I (27f) have been with my boyfriend (27m) for a little less than a year. We have a stupid amount of fun together and I’m really enjoying being with him. It’s definitely the healthiest relationship I’ve been in. I’m bi and only recently started exploring that, and we’ve started having threesomes with women. We both have a lot of fun with this new part of our sex life.

The problem is I fucking hate the way I look. I believe I have body dysmorphic disorder and I’ve struggled with depression and poor body image for over a decade. I’m also on a very rigorous academic program which has made it difficult to eat well and go to the gym consistently. As a result I’ve put on a little flab, especially around my stomach. This has made me feel even more repulsed by my reflection, and I can’t help but voice my disgust to my partner. I hate doing it but I’m constantly body checking, seeking validation and reassurance, changing my outfit multiple times, etc. I know this wears on him.

It’s also affecting our sex life. At the start of our relationship I was much better at hiding my insecurities and we couldn’t keep our hands off each other. Now we have sex maybe once or twice a week. I think my low self-esteem is a turnoff for him, as is my pudgier body (though he would never say it). Our sex life with other people has taken a hit too. While I enjoy sleeping with women and it’s genuinely so hot to watch my bf with other women, I can’t help but compare myself to them. They’re gorgeous and trim and I feel like absolute garbage in comparison. I think my partner deserves to be with the kind of women we see, not someone like me.

I’m in therapy and on SSRIs, and my bf tries so hard to make me feel beautiful. I just can’t believe him.

People who have been in a similar situation–either as the insecure person or the person trying to combat their partner’s low self esteem–how have you gotten through this? I’m so in love with my bf and really don’t want to sabotage this

tl;dr I hate my body and it’s negatively affecting my partner’s wellbeing and our sex life. How do I work through this?

3 comments
  1. IMHO, this is not a body dysmorphia issue, this is an issue of threesomes amplifying insecurities. That’s generally the issue with threesomes, someone ends up unhappy.

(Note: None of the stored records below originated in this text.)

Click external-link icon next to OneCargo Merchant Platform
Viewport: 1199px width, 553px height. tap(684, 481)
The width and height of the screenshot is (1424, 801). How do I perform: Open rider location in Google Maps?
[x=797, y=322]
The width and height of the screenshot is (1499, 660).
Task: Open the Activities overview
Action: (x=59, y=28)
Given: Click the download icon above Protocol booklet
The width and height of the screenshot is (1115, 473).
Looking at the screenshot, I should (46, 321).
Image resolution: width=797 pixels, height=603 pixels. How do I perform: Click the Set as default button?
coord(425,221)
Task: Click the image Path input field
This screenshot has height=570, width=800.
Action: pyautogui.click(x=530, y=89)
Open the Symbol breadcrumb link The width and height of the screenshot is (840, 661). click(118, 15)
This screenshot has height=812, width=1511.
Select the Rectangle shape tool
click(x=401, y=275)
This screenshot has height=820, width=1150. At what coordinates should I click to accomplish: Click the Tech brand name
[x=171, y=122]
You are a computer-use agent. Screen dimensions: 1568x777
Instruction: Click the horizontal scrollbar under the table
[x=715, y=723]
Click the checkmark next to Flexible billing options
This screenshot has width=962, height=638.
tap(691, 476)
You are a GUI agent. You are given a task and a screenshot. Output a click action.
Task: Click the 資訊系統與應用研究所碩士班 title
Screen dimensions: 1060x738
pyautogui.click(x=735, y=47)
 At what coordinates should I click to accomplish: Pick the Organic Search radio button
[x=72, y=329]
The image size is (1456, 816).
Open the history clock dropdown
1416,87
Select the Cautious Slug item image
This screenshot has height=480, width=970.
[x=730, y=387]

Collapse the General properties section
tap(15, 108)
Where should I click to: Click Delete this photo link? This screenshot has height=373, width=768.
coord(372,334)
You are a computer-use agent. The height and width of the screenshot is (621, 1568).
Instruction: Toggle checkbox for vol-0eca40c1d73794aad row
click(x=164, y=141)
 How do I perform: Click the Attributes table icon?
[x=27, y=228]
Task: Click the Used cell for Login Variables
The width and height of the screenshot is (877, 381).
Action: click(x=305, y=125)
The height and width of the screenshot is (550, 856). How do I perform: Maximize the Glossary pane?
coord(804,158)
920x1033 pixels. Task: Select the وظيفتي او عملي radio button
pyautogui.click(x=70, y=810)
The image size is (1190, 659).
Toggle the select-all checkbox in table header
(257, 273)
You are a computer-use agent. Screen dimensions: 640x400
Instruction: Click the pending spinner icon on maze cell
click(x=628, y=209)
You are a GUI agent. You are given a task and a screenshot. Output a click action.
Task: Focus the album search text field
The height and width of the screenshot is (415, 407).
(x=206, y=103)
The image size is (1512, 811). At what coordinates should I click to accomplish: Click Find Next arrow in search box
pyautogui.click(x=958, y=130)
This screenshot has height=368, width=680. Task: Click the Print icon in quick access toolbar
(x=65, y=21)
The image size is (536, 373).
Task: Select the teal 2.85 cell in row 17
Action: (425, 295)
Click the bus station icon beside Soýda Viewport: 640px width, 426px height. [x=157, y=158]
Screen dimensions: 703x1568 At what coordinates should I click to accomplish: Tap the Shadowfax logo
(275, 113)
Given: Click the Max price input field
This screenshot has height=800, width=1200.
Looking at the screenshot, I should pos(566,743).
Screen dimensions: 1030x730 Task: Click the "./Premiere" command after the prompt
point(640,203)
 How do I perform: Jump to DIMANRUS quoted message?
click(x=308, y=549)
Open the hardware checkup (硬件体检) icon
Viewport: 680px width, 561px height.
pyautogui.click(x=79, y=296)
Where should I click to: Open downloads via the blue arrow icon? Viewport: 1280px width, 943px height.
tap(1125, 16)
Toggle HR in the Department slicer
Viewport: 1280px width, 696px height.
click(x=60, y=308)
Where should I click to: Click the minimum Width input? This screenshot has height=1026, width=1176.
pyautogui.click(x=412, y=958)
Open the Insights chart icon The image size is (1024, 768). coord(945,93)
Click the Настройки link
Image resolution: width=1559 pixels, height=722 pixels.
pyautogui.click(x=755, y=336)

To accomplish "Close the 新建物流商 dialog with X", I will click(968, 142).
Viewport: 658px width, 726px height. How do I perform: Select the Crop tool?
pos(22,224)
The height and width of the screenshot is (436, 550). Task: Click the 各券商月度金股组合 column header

  2. Its painfully obvious your bf cares for you very much, this can be breaking point in relationships when/if you let your insecurities dictate where the relationship is headed.

    10 years is quite a long time to be battling this, and definitely going to take a toll on your mental health until it cripples you.

    I had *an EX* that sounds somewhat like you, and it eventually split is up, as the insecurities got so bad that she began to distrust women in general, but trusted me (so she said), otherwise our relationship was great.

    Self acceptance and loving yourself is easier said than done, that being said it can be done. Plenty of self reflection, and not nit pick “faults” that only you may see, that make you feel less worthy to your partner.

    [Pink – Don’t Let Me Get Me](https://youtu.be/asaCQOZpqUQ)

    You look great btw, hopefully you will eventually come to this self realization.

  3. You’re doing what you’re supposed to: you’re in therapy, you’re on medication to, hopefully, prevent this from spiralling too far out.

    But as you must know: how you eat/work out is a red herring because people with BDD have a hard time ever accepting their body, no matter what they look like. That’s the whole point about it being dysmorphic: it’s a psychological issue, not a physical one.

    I wish I had better advice for you here but BDD really is only overcome with time and work. It can help to remove triggers (people get rid of mirrors in their house, they don’t take selfies, they get off social media, etc.) but ultimately, the long-term work lies with you learning to accept and love your body.